Library is open source!
I spent last summer interning at the New York Times on the Interactive News Team. It's a really fantastic group of people who build tools for the newsroom: data pipelines for election night live coverage, NYT's anonymous tip collection system, self-serve tools for reporters to make their own interactive stories. My first project involved working with the obituary desk-- I built a tool that powers their yearly Notable Deaths interactive. It was a great lesson in building human-centered software.
My other project was Library, a tool for collaborative documentation with Google Docs. It was open-sourced earlier this year! The New York Times uses it to share information across the newsroom. To use it, you simply configure Library with a shared folder or team drive. It will then ingest everything to create a searchable, organized interface, where you can view the content without having to go to Google.
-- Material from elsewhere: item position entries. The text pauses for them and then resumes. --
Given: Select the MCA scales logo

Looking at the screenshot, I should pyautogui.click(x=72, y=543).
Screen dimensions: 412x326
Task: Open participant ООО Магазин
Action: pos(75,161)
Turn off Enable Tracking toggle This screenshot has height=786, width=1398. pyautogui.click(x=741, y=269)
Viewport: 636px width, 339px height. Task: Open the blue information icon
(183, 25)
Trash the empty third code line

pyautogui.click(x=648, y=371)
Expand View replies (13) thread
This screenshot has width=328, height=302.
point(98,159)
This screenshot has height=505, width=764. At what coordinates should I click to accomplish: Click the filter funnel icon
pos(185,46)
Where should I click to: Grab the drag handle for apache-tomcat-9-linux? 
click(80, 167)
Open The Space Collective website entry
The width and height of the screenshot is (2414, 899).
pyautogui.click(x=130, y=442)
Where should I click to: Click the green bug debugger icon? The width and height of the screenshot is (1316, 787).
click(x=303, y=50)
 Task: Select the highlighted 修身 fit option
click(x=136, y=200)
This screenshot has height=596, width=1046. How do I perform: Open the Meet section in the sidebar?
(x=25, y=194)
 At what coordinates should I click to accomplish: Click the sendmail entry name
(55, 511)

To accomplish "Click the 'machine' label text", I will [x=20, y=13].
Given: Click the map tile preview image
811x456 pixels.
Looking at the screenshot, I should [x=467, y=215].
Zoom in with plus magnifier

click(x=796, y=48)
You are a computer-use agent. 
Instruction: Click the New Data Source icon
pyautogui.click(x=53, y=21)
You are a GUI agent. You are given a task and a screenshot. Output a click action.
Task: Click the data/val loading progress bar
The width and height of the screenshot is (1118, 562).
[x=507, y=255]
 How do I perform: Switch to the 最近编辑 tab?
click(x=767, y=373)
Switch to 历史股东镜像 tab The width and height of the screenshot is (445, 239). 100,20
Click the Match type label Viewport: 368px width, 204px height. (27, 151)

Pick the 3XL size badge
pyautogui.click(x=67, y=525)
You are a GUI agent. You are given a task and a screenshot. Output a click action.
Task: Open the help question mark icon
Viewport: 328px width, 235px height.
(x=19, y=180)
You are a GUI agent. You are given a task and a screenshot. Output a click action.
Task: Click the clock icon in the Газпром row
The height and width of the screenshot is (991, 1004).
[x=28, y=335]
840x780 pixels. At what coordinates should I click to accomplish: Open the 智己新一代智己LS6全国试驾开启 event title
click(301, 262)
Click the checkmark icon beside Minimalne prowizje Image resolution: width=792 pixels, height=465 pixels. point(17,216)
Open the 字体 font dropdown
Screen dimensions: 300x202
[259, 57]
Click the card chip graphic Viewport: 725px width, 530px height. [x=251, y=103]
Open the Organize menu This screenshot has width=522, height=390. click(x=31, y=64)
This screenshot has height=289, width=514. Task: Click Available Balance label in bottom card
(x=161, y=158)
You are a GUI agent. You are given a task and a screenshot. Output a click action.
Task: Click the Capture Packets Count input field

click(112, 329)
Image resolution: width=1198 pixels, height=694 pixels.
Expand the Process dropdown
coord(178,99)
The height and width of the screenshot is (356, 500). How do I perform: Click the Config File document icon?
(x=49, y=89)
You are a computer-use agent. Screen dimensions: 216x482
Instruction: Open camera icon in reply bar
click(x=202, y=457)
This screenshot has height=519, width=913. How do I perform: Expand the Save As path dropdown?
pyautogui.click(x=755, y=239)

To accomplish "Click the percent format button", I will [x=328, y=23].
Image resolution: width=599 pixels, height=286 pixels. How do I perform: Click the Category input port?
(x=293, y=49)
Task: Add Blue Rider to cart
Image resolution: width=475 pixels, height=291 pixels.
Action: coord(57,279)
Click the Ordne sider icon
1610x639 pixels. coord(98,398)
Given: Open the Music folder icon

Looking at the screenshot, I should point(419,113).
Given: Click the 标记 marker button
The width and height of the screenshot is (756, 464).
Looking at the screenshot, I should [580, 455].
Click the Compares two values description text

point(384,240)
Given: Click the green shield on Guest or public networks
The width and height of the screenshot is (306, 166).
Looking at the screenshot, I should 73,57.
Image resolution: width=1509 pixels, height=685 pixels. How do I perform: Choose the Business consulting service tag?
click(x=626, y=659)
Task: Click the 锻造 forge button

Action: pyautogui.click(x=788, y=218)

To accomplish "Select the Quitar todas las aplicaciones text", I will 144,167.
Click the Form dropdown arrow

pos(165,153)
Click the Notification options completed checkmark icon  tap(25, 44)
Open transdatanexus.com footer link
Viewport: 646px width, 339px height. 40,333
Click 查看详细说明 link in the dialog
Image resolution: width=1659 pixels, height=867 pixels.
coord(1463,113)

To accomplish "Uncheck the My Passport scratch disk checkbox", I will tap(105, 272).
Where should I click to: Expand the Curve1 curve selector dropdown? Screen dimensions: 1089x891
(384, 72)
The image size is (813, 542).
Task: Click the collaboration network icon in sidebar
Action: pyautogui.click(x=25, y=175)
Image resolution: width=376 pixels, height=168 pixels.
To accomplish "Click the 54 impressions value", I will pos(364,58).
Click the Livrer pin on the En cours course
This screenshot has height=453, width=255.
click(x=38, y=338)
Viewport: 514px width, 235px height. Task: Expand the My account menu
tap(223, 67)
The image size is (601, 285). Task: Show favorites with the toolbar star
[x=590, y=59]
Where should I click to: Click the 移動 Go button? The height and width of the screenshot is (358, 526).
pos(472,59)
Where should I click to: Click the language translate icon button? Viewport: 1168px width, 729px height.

As an open source project, I'm excited to see where Library can be helpful. I've been a part of many organizations (particularly in college) where we lacked a place for relevant institutional knowledge, and something like this would be lightweight and helpful. You don't need much coding knowledge to get up and running: to deploy to Heroku, you just need to click a button and configure some Google environment variables. NYT is partnering with Northwestern University’s Knight Lab to test and pilot the tool.
I love this project because it met our users where they were. While there wasn't a way to easily share up-to-date information across the newsroom, Google Docs was already widely adopted. Library solved the former problem quite nicely, without prescribing a radically new workflow. Teams could easily add to and maintain their existing docs on Library. It was a thoughtful approach that reflected deep knowledge of and empathy for its users. This is always how I want to build software (and I'm lucky to get to do that now at Stripe!).